JAKARTA – Pebankan Tanah Air dihadapkan pada kondisi likuiditas ketat. Hal ini membuat bank-bank terpaksa harus menggenjot perolehan dana pihak ketiga (DPK) dan meningkatkan permodalan.
Saat ini, rasio DPK terhadap kredit (LDR) telah mengetat. LDR bank umum per Maret tercatat sebesar 91,17 persen. Sehingga, bank-bank berusaha mengompensasinya dengan meningkatkan DPK. Bank Tabungan Pensiunan Nasional (BTPN), misalnya, mengantisipasi adanya pertumbuhan kredit yang lebih cepat dari pada DPK.

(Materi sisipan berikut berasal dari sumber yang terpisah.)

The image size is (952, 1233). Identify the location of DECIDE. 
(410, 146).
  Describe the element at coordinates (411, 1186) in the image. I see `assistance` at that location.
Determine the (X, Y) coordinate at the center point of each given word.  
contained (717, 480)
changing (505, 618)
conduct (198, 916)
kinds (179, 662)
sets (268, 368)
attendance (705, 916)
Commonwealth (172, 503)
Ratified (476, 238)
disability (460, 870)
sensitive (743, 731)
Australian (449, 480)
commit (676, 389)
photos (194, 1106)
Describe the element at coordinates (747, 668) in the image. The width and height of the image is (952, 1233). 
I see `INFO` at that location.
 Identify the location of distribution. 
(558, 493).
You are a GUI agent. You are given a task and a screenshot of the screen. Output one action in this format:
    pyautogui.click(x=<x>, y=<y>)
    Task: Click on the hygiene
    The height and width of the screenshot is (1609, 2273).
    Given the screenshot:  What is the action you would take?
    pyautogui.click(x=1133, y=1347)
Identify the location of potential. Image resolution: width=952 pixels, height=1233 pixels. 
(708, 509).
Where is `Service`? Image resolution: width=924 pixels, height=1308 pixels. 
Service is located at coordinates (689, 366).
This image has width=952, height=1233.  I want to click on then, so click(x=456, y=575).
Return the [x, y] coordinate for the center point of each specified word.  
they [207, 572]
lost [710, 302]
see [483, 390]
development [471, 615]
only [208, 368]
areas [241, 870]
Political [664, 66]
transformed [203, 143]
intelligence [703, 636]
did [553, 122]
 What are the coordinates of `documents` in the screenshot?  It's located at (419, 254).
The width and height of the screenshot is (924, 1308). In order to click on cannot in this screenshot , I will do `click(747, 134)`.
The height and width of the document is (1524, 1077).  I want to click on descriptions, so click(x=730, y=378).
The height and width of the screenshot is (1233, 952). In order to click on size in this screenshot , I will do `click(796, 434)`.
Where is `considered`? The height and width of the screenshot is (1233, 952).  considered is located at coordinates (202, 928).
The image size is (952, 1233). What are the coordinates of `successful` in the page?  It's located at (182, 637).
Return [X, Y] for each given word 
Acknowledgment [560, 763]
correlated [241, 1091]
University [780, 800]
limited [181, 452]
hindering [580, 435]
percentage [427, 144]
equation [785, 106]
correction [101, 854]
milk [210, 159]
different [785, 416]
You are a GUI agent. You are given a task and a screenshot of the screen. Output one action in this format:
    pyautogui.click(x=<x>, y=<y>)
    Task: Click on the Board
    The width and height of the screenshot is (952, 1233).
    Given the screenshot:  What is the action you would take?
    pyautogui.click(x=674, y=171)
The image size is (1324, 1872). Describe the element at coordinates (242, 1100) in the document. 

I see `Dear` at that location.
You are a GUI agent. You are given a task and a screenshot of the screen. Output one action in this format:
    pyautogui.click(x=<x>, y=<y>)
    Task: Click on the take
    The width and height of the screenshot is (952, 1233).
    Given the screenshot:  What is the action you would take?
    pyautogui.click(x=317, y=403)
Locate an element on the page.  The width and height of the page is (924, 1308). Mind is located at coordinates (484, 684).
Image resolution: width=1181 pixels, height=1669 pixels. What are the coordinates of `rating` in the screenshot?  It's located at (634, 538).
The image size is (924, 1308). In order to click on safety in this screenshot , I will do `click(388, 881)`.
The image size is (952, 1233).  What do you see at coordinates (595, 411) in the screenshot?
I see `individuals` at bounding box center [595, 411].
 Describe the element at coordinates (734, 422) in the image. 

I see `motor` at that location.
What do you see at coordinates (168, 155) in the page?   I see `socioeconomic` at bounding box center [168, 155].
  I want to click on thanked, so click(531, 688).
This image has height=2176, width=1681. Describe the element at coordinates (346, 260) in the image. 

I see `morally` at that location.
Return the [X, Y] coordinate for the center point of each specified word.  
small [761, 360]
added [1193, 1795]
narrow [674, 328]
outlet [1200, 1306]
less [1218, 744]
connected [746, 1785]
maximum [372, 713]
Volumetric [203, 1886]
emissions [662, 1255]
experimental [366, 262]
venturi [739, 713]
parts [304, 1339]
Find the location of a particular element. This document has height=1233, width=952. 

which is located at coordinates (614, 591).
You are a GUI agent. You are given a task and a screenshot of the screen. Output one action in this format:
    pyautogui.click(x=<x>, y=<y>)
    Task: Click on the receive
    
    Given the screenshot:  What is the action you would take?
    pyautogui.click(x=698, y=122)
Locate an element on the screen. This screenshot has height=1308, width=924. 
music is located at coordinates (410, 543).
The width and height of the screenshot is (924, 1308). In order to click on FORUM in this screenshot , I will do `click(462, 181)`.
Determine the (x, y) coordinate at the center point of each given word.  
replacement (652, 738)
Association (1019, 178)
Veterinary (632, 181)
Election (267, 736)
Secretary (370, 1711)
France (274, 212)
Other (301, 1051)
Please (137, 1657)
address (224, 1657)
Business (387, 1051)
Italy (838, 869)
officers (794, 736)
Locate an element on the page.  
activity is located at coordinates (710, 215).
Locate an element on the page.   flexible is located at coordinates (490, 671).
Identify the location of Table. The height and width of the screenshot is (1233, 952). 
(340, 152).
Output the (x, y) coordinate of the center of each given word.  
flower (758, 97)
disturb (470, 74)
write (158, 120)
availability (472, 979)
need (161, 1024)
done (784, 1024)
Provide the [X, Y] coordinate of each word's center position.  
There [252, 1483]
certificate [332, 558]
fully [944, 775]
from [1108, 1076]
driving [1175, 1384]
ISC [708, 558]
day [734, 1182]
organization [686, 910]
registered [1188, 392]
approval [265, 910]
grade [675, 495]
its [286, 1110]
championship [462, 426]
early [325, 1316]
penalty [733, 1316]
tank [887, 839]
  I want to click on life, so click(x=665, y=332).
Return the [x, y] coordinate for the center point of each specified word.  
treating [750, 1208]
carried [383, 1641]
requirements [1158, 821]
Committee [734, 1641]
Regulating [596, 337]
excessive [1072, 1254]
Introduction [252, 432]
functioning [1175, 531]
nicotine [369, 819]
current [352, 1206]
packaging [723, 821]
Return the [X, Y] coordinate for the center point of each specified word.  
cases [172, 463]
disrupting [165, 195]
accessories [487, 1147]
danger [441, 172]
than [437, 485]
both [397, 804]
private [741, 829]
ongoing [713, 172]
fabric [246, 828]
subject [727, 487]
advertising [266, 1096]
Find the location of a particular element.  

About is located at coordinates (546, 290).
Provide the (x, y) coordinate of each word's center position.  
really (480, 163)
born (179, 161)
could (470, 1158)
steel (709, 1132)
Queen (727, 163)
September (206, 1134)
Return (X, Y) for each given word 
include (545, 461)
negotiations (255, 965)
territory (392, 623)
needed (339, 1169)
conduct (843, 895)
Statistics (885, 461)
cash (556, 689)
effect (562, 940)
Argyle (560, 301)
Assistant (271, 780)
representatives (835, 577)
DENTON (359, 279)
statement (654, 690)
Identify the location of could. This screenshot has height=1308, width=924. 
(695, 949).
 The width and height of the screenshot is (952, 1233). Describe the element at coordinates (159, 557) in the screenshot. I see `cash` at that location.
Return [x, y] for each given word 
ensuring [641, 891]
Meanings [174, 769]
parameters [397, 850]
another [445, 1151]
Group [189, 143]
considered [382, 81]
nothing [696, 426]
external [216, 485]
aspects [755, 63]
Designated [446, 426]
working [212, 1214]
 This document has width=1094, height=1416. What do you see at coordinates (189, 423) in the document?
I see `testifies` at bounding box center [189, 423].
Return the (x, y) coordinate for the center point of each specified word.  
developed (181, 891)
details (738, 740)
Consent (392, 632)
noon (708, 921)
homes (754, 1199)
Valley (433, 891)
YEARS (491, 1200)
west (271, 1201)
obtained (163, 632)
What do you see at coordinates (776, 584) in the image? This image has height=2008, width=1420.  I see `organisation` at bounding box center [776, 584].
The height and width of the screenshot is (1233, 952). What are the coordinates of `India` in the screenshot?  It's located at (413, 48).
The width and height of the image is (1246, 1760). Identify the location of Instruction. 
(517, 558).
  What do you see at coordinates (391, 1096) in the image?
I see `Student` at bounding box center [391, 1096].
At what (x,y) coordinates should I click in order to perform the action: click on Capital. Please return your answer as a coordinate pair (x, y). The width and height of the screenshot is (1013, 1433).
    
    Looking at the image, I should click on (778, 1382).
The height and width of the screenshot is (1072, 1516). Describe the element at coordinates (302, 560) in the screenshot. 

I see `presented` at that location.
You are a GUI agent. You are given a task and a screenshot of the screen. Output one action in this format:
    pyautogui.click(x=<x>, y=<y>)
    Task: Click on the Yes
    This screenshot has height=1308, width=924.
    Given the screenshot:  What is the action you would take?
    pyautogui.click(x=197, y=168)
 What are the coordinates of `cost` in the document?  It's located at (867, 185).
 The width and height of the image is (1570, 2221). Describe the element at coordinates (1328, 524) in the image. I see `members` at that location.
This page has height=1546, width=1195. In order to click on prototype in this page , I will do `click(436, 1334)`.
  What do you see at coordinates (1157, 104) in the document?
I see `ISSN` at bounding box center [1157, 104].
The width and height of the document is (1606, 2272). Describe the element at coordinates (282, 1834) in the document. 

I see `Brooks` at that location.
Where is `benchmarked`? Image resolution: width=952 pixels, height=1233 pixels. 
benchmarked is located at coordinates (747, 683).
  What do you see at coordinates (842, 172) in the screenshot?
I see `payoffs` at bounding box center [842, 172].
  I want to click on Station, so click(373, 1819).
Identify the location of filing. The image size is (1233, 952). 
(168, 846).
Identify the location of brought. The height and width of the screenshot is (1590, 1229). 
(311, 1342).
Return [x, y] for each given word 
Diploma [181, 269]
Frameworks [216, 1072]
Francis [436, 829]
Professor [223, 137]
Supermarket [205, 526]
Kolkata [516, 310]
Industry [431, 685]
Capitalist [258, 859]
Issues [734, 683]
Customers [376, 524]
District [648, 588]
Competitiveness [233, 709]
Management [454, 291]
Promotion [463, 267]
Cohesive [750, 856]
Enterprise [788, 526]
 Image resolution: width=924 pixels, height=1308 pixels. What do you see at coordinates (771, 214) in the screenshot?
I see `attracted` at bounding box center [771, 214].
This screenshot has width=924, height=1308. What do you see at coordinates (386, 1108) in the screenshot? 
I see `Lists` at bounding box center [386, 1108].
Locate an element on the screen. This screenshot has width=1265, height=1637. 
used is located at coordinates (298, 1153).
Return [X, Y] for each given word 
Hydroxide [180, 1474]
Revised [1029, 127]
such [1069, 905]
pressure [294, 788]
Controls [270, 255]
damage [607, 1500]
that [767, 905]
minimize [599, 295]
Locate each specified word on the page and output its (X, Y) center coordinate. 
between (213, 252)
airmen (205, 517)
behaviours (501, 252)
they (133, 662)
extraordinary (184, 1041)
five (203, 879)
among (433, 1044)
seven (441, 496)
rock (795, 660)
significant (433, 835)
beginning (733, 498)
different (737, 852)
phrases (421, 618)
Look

"Kami harus selalu sadar akan ancaman itu dan tentunya perlu diantisipasi dan perlu dijaga," ujar Wakil Direktur Utama BTPN Ongky Wanadjati Dana, Kamis (12/6). Dalam mengantisipasi hal tersebut, BTPN akan membangun infrastuktur yang lebih baik agar lebih banyak memperoleh DPK dan dana murah.
Sementara itu, Bank Mandiri mencatatkan LDR sebesar 86 persen pada Mei, masih jauh dari batas aman yang ditetapkan BI sebesar 92 persen. Kendati demikian, bank berpita emas tersebut mengakui persaingan merebut dana masyarakat masih ketat.
Direktur Keuangan Bank Mandiri Pahala Mansury mengatakan, pihaknya menargetkan pertumbuhan DPK sebesar 16 persen. Saat ini, bank pemerintah tersebut hanya dapat memperoleh pertumbuhan DPK sebesar 13-14 persen. "Dari kemarin, sudah digenjot karena kondisi perbankan likuditas di sistem seperti itu makanya belum sesuai dengan apa yang kita harapkan," ujarnya.
Bank Mandiri belum ada rencana untuk menaikan bunga deposito untuk menarik DPK. Pahala optimistis likuiditas akan membaik pada triwulan IV 2014. Menurut dia, ketatnya likuiditas saat ini disebabkan banyaknya pemilik dana yang memilih untuk menunggu atau wait and see karena Indonesia tengah menghadapi pemilu.
Para pemilik dana tersebut memilih untuk menempatkan dananya di negara-negara tetangga, seperti Singapura. Perbankan berharap, pemilihan umum (pemilu) bisa segera berakhir, sehingga investor dapat memperoleh kepastian. Dengan begitu, aliran dana asing bisa kembali masuk ke Indonesia dan memperbaiki likuiditas perbankan.
Ketatnya, likuiditas juga menuntut bank-bank untuk menambah modal. Ketua Perhimpunan Bank-Bank Umum Nasional (Perbanas) Sigit Pramono mengatakan, LDR yang tinggi adalah sesuatu yang harus diwaspadai. Masalahnya, rasio kredit terhadap produk domestik bruto (PDB) di Indonesia masih rendah. Itu berarti penyaluran kredit masih harus ditingkatkan.
"Kalau modal tak ditambah, kredit tak mungkin ditambah lagi. LDR-nya sudah tinggi sekali," ujarnya. Menurut penelitian Perbanas, permodalan adalah masalah paling mendasar di perbankan nasional. Ia memproyeksikan semua bank, baik bank BUMN, swasta, maupun daerah, perlu menginjeksi modal.
Bank juga harus memiliki perencanaan permodalan atau capital planning yang baik. Konsolidasi bank bisa menjadi cara lainnya untuk meningkatkan permodalan. Tapi, cara tersebut tidak mudah. Apalagi, bagi bank milik negara.
Sementara itu, BI mempertahankan suku bunga acuan pada level 7,5 persen. Suku bunga pinjaman dan suku bunga deposito juga dipertahankan pada 7,5 persen dan 5,75 persen. Direktur Eksekutif Departemen Komunikasi BI Tirta Segara mengatakan, kebijakan tersebut konsisten dengan upaya mengarahkan inflasi menuju target sebesar 4,5 plus minus satu persen.
BI ke depannya akan terus memperkuat bauran kebijakan moneter untuk mengendalikan inflasi dan defisit transaksi berjalan. Tirta mengatakan, masih terdapat risiko yang perlu diwaspadai ke depannya. BI juga akan mengelola utang luar negeri, khususnya korporasi untuk mewaspadai merebaknya resiko yang mungkin terjadi.